*** Opening AVAILABLE DATA ***

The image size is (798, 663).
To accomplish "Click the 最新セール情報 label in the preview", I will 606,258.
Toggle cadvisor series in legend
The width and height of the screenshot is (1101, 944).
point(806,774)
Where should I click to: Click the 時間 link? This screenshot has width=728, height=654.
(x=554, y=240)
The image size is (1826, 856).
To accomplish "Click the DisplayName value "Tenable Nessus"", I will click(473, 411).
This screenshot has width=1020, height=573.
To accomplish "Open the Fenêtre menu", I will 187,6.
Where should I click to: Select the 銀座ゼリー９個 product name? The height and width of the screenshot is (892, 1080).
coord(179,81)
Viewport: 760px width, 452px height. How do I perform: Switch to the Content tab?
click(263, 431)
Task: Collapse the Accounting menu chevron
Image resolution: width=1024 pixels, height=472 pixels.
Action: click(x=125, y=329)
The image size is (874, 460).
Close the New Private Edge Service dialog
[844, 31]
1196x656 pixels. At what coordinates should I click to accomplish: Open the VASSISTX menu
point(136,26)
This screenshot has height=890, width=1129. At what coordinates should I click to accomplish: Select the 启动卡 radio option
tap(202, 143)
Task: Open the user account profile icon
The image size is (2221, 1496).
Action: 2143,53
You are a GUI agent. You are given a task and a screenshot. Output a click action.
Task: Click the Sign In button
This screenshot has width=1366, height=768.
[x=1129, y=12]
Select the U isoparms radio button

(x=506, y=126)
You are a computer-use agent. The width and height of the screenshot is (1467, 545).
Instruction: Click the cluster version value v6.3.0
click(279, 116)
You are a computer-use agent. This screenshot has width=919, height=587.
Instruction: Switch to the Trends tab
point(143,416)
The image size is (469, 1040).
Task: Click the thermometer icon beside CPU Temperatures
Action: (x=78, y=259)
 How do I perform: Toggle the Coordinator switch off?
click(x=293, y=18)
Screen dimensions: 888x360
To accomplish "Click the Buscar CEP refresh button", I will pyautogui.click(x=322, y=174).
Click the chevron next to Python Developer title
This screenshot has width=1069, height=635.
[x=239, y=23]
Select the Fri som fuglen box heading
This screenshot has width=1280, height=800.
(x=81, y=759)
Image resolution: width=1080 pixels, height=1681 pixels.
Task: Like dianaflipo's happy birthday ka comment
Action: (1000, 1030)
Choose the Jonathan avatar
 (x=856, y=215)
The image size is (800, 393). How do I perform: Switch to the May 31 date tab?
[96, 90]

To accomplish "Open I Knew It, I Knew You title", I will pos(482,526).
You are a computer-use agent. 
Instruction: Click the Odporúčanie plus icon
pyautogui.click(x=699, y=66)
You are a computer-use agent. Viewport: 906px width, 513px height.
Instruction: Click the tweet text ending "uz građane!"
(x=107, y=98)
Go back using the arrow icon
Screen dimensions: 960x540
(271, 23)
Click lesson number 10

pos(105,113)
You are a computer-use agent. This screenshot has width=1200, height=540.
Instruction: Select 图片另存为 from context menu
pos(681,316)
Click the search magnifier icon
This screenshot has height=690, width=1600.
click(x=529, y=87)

*** Closing AVAILABLE DATA ***

TASK STATEMENT
From the entries above, show each line that includes the string "agent".

EXERCISE RESULT
You are a GUI agent. You are given a task and a screenshot. Output a click action.
You are a computer-use agent. The width and height of the screenshot is (1467, 545).
You are a computer-use agent. This screenshot has width=919, height=587.
You are a computer-use agent. 
You are a computer-use agent. Viewport: 906px width, 513px height.
You are a computer-use agent. This screenshot has width=1200, height=540.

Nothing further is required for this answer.